Infertility is also still seen as woman’s curse. For men, understanding why they are producing less or quality sperms has implications beyond male fertility; it presents a roller coaster of emotions and a threat to masculinity. They rarely seek treatment.
And Cecilia Karanja, who started Fertility Kenya - an organisation that supports men and women facing infertility challenges - knows this too well.
Infertility killed the bliss in her marriage, one year after a dream wedding. Childlessness, she says, dealt a blow to her self-esteem, making her feel worthless. When she decided to seek medication attention, her husband was a bystander. It was a woman’s disease.
“Society tends to see a woman as the one responsible for making children,” says Ms Karanja. But she found out she was not the problem. Her reproductive system was clean, but the doctor still gave her fertility drugs, just in case.
“I took the drugs religiously, but nothing happened. I was getting desperate to get a child and save my marriage,” she says.
Her husband finally decided to see a doctor, the test results came back – low sperm count. The diagnosis dented her husband’s ego and he became possessive, controlling and abusive.
“He didn’t want me near relatives or friends, he feared I would reveal his condition,” she says. They divorced after six years of marriage. Two years later, she decided to give marriage a second chance. But soon, infertility stalked her, tearing apart the second marriage.
Medical tests showed she had developed fibroids that blocked her fallopian tubes, a complication which required surgery. But before she could do the surgery, her husband left her and married another woman.

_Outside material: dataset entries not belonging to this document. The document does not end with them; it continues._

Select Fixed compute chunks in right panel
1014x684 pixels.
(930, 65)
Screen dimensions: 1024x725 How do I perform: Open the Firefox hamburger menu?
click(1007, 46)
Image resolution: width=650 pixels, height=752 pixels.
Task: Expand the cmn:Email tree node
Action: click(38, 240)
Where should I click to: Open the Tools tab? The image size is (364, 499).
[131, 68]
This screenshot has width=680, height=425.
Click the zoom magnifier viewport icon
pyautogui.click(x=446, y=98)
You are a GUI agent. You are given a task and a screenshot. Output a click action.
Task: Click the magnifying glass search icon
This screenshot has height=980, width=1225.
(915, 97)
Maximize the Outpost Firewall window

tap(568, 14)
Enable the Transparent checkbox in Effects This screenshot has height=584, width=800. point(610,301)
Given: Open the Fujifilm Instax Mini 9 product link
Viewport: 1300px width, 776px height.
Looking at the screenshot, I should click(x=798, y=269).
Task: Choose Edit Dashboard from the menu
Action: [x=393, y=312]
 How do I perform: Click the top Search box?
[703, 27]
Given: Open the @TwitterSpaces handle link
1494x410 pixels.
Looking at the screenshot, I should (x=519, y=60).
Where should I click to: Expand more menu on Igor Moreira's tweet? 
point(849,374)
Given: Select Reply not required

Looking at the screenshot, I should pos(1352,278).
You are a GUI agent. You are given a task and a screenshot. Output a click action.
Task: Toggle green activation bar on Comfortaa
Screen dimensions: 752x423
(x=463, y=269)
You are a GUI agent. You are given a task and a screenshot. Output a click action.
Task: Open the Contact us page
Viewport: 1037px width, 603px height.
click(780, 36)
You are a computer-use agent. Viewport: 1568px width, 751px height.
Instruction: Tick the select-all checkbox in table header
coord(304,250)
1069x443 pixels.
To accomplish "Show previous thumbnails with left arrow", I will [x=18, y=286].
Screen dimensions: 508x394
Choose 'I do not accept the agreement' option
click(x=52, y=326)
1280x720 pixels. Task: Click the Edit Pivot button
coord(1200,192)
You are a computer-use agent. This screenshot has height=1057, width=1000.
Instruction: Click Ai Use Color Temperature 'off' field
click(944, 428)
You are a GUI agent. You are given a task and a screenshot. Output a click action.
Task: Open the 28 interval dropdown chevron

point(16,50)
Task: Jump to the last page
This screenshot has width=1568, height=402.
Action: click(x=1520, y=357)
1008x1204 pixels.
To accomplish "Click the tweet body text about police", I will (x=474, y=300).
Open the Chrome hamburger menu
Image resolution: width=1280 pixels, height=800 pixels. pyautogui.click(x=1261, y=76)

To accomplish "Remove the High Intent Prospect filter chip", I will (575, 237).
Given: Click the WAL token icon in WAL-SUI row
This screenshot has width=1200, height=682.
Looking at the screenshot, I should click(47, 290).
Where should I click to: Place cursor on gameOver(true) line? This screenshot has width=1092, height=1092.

“Some of my friends advised him to flee due to my history of a childless marriage,” she says.
Ms Karanja plunged into depression. Eventually, three years ago she got a baby boy after undergoing surgery to unblock her fallopian tubes. Shortly thereafter, her second son was conceived, opening a fresh chapter in marriage.
Dr Koigi Kamau, an IVF consultant and lecturer at the University of Nairobi says that women tend to bear the burden of infertility alone as the society demonises and stigmatises.
Because most men have been socialised to believe that it’s a woman’s duty to give birth, he says, they rarely take the blame for infertility.
When the men finally come to hospitals, he says, many are resistant to semen analysis and show poor compliance to fertility treatments.
“Fertility is a shared responsibility between the man and woman. And it’s okay to seek help when couples can’t have children. It doesn’t make you less of a man or woman,” he says.
Fertility Kenya is among the few scattered in the country, filling a huge gap that has existed in Kenya for long and that offers financial support to men and women to access various fertility treatment options. Kenya has made great strides in birth control programmes, but not treating infertility.
Dr Kavoo Linge, a consultant gynaecologist says that fertility challenges are not a priority for the government yet.
“Population control is a problem...sorting infertility problems will mean encouraging more births,” he says.
As the debate on the IVF Bill continues, many are banking on a new law so that they can afford to make a baby or adopt. The Bill proposes the establishment of at least one IVF centre in all Level 5 hospitals across the country.
These centres will also act as linkages to adoption agencies.